--- begin Records shown ---

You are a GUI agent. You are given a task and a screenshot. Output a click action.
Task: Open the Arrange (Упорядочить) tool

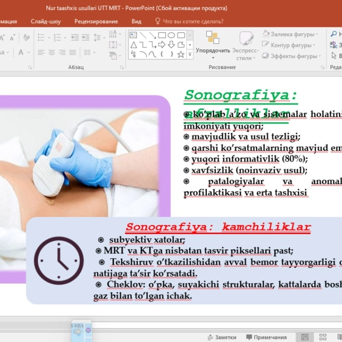(x=212, y=44)
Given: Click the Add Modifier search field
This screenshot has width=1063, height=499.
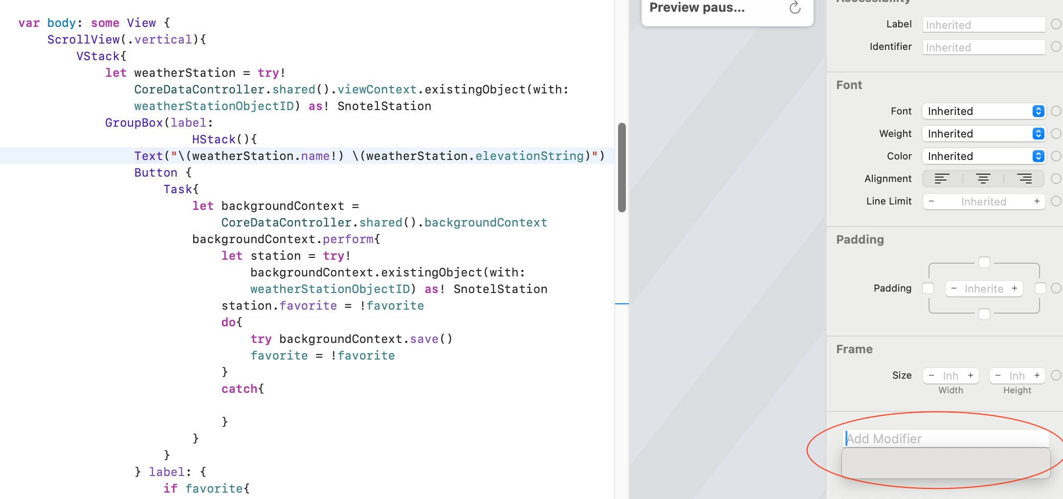Looking at the screenshot, I should [x=946, y=439].
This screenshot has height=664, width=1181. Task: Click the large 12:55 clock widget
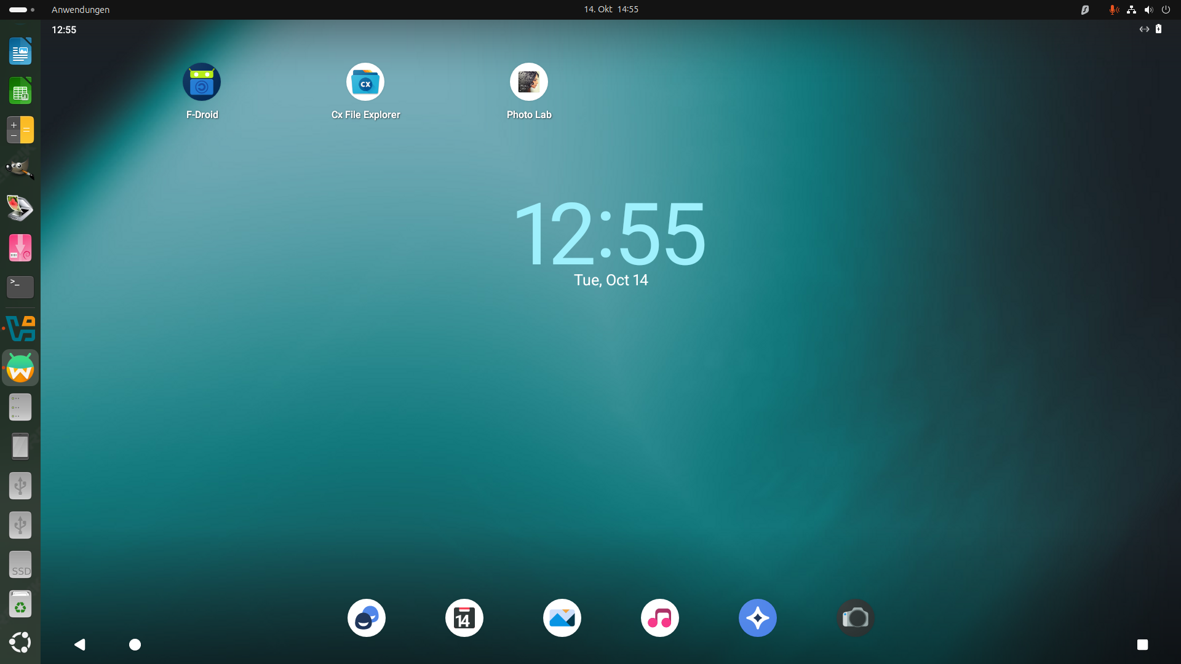610,235
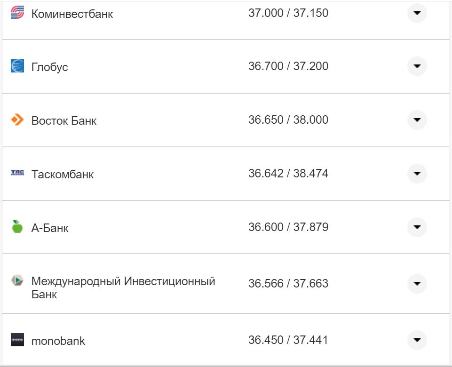Click the Коминвестбанк bank logo

coord(18,13)
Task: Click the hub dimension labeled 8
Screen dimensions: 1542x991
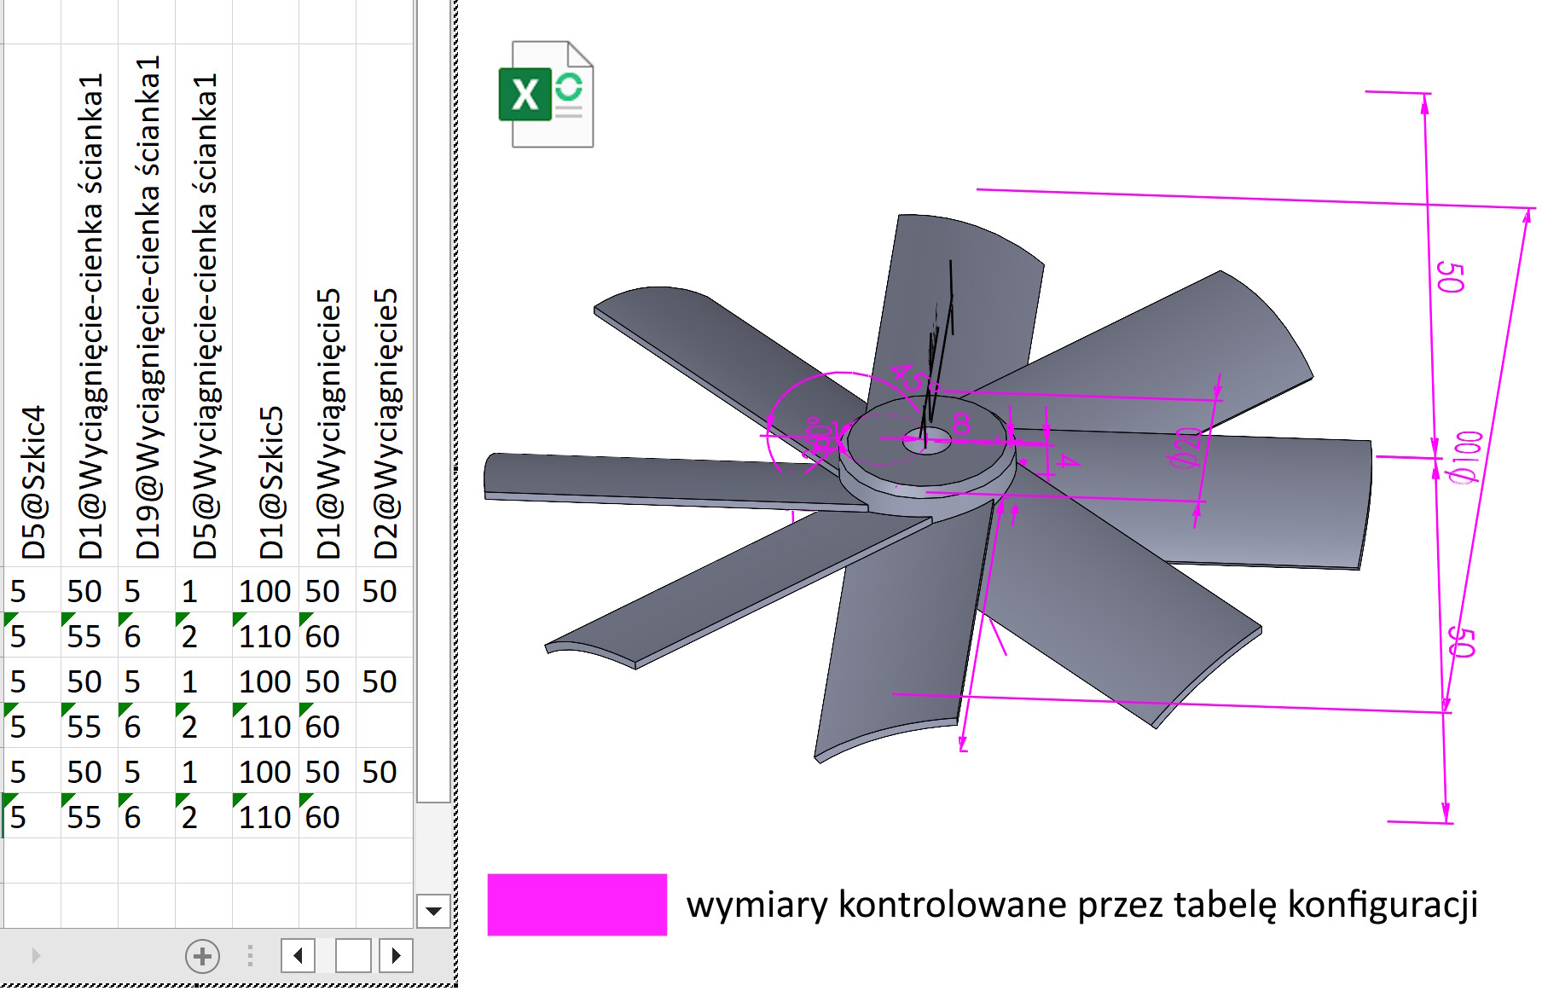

--- end Records shown ---

▶ **What is expected**: Copy out the records word for word, starting at the very beginning and ending with the line that contains "coord(18,13)". Leave the pictures out.

▶ **Answer to this task**:
You are a GUI agent. You are given a task and a screenshot. Output a click action.
Task: Open the Arrange (Упорядочить) tool

(x=212, y=44)
Given: Click the Add Modifier search field
This screenshot has width=1063, height=499.
Looking at the screenshot, I should [x=946, y=439].
This screenshot has height=664, width=1181. Task: Click the large 12:55 clock widget
610,235
Click the Коминвестбанк bank logo

coord(18,13)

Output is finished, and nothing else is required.